Wall Street's Lacrosse Mafia
For a small, mainly East Coast sport whose exposure is largely confined to ESPN’s higher multiples, collegiate lacrosse has managed to draw more than its fair share of unwanted national attention. In 2006 members of the men’s team at Duke University were accused of sexually assaulting an exotic dancer. And last month, George W. Huguely V, a former player for the University of Virginia, was found guilty of second-degree murder for the death of his girlfriend, Yeardley Love—a UVA lacrosse player.
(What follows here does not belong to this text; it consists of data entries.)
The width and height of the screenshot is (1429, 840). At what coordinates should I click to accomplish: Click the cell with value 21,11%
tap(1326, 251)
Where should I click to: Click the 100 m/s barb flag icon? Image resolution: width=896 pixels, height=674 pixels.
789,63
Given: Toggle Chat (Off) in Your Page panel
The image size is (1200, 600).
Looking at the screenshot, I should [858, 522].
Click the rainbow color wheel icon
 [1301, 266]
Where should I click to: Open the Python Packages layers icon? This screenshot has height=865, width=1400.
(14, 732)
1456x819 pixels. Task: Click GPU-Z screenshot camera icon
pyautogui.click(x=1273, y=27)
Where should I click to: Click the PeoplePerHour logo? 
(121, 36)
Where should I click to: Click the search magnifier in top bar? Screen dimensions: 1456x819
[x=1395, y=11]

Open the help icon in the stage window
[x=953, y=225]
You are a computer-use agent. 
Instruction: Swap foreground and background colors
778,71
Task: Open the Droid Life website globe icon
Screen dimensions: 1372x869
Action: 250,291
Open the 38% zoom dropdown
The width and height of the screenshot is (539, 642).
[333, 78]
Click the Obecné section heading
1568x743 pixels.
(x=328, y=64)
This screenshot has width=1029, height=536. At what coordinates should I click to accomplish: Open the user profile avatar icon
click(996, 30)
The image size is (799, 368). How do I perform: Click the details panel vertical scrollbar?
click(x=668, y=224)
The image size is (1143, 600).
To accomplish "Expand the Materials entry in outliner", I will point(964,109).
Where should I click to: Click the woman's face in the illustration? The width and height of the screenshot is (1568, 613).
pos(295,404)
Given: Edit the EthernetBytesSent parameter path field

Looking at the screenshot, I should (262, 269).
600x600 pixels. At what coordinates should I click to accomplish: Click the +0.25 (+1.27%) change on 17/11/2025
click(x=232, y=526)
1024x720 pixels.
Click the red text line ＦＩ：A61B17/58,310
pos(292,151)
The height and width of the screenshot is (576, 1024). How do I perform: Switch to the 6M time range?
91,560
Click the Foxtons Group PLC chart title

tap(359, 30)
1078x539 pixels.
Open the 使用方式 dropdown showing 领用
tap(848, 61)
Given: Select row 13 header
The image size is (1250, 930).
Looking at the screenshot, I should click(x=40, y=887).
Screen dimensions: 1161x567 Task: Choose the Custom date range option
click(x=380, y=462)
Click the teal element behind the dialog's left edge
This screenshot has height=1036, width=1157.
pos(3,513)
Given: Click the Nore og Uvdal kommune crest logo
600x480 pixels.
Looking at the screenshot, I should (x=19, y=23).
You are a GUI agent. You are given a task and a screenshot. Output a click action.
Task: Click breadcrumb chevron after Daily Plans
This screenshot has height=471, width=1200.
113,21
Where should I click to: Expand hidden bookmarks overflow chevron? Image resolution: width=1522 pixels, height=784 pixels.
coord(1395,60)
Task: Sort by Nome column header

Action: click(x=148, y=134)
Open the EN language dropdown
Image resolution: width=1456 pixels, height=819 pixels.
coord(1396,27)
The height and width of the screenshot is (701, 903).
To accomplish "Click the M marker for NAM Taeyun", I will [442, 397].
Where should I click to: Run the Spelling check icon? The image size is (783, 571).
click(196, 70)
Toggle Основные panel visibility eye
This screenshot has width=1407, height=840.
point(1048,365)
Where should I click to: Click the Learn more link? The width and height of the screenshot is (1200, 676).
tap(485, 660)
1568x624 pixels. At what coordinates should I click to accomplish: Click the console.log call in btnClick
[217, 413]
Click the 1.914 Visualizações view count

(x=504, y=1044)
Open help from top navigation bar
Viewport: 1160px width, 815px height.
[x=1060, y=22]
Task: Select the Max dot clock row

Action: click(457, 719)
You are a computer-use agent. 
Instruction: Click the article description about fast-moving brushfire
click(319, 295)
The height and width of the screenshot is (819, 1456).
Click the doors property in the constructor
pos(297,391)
Such incidents have sullied the game’s reputation among the general public, yet having lacrosse on a résumé is a major advantage to grads entering the world of finance. There are more than 600 varsity men’s and women’s U.S. collegiate lacrosse programs. Unlike football or basketball, college lacrosse doesn’t offer the prospect of a lucrative athletic career. (The average annual salary in the two established professional lacrosse leagues is less than $20,000.) But it has long been something of a farm system for bankers. Describing his players to a Canadian newspaper in 1879, a Baltimore Athletic Club lacrosse coach said, “The members are principally sons of wealthy merchants, with a good sprinkling of merchants themselves.” Five generations later, the demographics of the sport—invented by the Iroquois and popularized by Canadians—have hardly changed.